# MD Audio Engineerin​g Inc. acquires Orion Car Audio



## [email protected] (Feb 24, 2011)

Interesting news that slid into my inbox this morning.....


> While we are sad to say goodbye to this great brand that has been a part of the Directed family for many years, we are excited about MD Audio's capabilities to take Orion to the next level. We have spent the last several years developing Orion into the powerful and refined product line-up that exists today, and we are confident that MD Audio has the right team, passion and focus to realize the full potential of the brand. The sale of the Orion brand enables Directed to focus on what we do best: developing the best security and control products and services in the industry.
> Effective February 10, 2012, MD Audio Engineering, Inc., ("MD Audio") has acquired the Orion High Performance Car Audio and Orion Wired brands and product lines from Directed.



Thoughts?


----------



## dman (Dec 21, 2008)

Other than to say that Directed has it ass backwards, they killed the line... Maybe and just Maybe, this change of ownership can bring some respect back to Orion and put back to the forefront.. But all will have to wait and see.. Of course i can find Nothing on this company MD AUDIO ENG. anywhere????


----------



## [email protected] (Feb 24, 2011)

Funny you should mention bringing respect back to the line. That's exactly what the new company said they are going to do. 

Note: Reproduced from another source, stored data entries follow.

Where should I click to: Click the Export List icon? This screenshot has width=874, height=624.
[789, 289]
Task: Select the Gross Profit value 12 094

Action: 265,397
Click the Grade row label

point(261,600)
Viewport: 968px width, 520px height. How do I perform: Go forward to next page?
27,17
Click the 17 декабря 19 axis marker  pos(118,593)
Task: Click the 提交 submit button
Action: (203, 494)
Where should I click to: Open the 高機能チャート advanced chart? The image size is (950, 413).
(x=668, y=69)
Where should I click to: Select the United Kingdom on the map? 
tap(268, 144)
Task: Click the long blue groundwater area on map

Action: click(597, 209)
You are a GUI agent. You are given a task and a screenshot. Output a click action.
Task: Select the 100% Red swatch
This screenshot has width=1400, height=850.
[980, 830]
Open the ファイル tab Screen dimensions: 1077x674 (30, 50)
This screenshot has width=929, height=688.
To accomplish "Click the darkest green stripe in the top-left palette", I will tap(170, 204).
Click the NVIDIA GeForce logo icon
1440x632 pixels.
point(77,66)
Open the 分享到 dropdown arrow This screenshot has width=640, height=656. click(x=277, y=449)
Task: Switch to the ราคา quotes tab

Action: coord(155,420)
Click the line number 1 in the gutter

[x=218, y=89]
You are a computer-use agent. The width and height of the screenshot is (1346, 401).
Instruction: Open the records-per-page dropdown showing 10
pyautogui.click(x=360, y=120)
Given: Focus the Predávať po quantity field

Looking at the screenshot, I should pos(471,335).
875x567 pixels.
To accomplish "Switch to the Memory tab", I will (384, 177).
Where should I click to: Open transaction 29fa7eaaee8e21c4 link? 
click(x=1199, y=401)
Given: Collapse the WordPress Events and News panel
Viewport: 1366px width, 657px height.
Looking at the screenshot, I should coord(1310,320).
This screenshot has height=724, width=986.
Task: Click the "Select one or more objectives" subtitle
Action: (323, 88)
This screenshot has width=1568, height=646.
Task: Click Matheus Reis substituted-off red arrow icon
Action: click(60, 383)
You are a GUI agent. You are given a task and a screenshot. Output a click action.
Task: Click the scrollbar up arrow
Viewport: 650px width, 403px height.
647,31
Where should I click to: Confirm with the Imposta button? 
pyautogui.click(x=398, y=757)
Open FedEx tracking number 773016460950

Directed Sells Orion car audio | ceoutlook.com

I'd love to see it rise back up to a premier brand like it once was.


----------



## dman (Dec 21, 2008)

[email protected] said:


> Funny you should mention bringing respect back to the line. That's exactly what the new company said they are going to do.
> 
> Directed Sells Orion car audio | ceoutlook.com
> 
> I'd love to see it rise back up to a premier brand like it once was.


thanks for the post... i couldnt find anything last night, guess that was just posted.. interesting to see how it plays out...


----------



## PPI_GUY (Dec 20, 2007)

Same company owns Lanzar Pro and are based in Venezuela. Doesn't sound good to me.


----------